MLIR supports dialects and mlir-reduce
supports rewrite patterns for every dialect as well. Which means you can have the dialect specific rewrite patterns. To do that, you need to implement the DialectReductionPatternInterface
. For example,
#include "mlir/Reducer/ReductionPatternInterface.h" struct MyReductionPatternInterface : public DialectReductionPatternInterface { virtual void populateReductionPatterns(RewritePatternSet &patterns) const final { populateMyReductionPatterns(patterns); } }
mlir-reduce
will call populateReductionPatterns
to collect the reduction rewrite patterns provided by each dialect. Here's a hint, if you use DRR to write the reduction patterns, you can leverage the method populateWithGenerated
generated by mlir-tblgen
.
MLIR provides amount of transformation passes and some of them are useful for reducing the input size, e.g., Symbol-DCE. mlir-reduce
will schedule them along with above two strategies.

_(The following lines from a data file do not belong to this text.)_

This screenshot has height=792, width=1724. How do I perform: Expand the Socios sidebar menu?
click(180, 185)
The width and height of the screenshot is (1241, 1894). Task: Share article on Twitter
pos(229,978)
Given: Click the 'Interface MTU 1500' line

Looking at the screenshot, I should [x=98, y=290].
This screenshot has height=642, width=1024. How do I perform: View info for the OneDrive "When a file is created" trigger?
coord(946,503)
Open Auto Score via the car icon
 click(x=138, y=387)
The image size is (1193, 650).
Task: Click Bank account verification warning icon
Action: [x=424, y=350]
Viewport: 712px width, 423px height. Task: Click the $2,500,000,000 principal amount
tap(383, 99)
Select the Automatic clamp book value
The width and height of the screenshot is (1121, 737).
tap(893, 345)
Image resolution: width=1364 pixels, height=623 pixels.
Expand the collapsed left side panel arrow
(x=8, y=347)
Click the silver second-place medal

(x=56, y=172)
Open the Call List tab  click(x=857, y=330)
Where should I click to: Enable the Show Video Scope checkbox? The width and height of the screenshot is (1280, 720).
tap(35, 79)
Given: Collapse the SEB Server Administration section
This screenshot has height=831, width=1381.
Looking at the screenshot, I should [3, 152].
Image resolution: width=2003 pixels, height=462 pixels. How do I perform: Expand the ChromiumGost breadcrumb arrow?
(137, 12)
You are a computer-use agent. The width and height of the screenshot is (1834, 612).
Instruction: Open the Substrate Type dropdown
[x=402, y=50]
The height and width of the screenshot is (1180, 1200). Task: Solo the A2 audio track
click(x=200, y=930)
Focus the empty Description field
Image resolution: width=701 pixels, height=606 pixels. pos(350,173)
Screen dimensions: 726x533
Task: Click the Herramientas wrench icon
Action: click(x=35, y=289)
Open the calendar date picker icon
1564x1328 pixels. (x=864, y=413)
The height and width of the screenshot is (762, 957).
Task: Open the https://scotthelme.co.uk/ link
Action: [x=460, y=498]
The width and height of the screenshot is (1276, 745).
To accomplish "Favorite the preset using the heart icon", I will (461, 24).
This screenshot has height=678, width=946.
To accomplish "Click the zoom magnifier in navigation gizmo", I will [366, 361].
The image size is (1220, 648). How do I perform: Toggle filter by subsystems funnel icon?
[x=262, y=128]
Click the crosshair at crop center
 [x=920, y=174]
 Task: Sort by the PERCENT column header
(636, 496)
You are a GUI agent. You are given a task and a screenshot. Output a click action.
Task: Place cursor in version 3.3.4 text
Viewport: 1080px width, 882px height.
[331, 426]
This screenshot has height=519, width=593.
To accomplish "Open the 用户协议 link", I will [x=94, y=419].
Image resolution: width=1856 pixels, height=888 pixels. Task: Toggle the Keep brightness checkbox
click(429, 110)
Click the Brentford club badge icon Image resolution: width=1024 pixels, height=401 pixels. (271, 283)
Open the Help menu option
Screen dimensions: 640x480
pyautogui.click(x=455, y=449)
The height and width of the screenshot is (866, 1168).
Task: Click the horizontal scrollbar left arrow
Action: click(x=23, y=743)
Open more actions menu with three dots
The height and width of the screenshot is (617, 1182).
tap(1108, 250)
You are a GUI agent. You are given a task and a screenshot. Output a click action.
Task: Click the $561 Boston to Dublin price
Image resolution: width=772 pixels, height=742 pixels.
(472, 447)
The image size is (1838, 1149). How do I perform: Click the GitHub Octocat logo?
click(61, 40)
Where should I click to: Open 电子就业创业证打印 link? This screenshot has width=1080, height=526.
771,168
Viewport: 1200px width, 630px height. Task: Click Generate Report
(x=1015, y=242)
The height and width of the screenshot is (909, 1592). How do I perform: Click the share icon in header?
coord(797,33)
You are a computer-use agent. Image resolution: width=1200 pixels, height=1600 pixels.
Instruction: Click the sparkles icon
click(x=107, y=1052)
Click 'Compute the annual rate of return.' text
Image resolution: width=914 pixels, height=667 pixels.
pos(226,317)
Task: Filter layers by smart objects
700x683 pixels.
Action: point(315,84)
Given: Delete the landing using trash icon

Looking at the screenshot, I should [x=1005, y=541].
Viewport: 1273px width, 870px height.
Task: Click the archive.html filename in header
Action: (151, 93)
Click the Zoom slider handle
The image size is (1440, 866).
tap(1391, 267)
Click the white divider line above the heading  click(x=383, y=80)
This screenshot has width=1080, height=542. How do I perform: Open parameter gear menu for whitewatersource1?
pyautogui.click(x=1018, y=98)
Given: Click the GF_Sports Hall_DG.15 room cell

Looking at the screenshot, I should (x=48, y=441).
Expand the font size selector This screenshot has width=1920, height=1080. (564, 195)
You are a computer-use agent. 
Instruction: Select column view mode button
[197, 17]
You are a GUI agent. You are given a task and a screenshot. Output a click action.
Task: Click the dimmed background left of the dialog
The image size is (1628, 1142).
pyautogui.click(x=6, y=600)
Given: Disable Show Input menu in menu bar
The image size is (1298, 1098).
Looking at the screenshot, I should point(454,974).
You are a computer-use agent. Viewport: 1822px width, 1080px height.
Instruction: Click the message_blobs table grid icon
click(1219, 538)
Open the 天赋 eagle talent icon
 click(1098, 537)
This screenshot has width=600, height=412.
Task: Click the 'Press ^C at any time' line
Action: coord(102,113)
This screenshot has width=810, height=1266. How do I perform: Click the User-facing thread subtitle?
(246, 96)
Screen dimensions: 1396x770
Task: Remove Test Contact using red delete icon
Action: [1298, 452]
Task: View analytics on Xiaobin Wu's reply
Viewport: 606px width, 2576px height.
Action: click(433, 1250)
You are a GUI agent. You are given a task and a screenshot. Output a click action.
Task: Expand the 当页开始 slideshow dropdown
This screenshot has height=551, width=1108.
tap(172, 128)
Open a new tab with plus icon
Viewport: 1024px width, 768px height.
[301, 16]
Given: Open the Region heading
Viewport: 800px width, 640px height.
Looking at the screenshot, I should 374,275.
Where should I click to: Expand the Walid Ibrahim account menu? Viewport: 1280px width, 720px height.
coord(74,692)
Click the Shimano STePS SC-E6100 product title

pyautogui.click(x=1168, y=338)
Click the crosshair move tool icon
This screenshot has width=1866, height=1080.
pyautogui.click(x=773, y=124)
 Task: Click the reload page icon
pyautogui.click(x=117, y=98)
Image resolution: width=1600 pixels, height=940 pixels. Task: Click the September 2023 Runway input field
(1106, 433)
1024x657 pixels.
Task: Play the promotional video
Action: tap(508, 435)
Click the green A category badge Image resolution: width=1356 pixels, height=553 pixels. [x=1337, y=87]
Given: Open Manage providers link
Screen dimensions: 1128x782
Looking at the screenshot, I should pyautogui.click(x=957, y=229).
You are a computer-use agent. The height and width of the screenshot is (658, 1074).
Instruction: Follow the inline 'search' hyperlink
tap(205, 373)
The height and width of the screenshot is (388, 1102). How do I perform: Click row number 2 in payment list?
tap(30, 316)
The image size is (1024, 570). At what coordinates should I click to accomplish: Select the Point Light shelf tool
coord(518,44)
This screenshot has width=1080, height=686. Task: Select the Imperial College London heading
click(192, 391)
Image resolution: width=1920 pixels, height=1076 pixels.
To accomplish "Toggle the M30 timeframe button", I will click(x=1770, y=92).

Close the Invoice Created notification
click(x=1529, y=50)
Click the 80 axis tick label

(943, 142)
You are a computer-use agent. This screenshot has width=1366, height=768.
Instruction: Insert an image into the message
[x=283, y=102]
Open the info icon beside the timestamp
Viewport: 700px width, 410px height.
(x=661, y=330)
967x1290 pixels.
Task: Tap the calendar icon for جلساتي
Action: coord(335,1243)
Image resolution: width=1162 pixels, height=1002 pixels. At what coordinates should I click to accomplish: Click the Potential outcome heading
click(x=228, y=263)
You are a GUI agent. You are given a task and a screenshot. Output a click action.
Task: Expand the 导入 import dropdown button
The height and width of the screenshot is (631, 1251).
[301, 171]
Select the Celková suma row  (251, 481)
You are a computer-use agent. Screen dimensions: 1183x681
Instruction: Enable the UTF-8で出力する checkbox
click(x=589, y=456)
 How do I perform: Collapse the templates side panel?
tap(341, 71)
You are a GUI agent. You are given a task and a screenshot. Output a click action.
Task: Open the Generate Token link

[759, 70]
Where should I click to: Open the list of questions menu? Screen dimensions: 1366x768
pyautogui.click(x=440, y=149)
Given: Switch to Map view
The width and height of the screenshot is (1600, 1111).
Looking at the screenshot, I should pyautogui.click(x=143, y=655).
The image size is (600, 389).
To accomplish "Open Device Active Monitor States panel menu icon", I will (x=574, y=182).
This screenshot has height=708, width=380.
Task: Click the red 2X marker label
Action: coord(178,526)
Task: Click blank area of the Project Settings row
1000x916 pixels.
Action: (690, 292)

In the cases of, 1. have defined a custom syntax, 2. the failure is specific to certain dialects or 3. there's a dialect specific reducer patterns, you need to build your own mlir-reduce
. Link it with MLIRReduceLib
and implement it like,
#include "mlir/Tools/mlir-reduce/MlirReduceMain.h" using namespace mlir; int main(int argc, char **argv) { DialectRegistry registry; registerMyDialects(registry); // Register the DialectReductionPatternInterface if any. MLIRContext context(registry); return failed(mlirReduceMain(argc, argv, context)); }
mlir-reduce
is missing several features,
-reduction-tree
now only supports Single-Path
traversal mode, extends it with different traversal strategies may reduce the input better.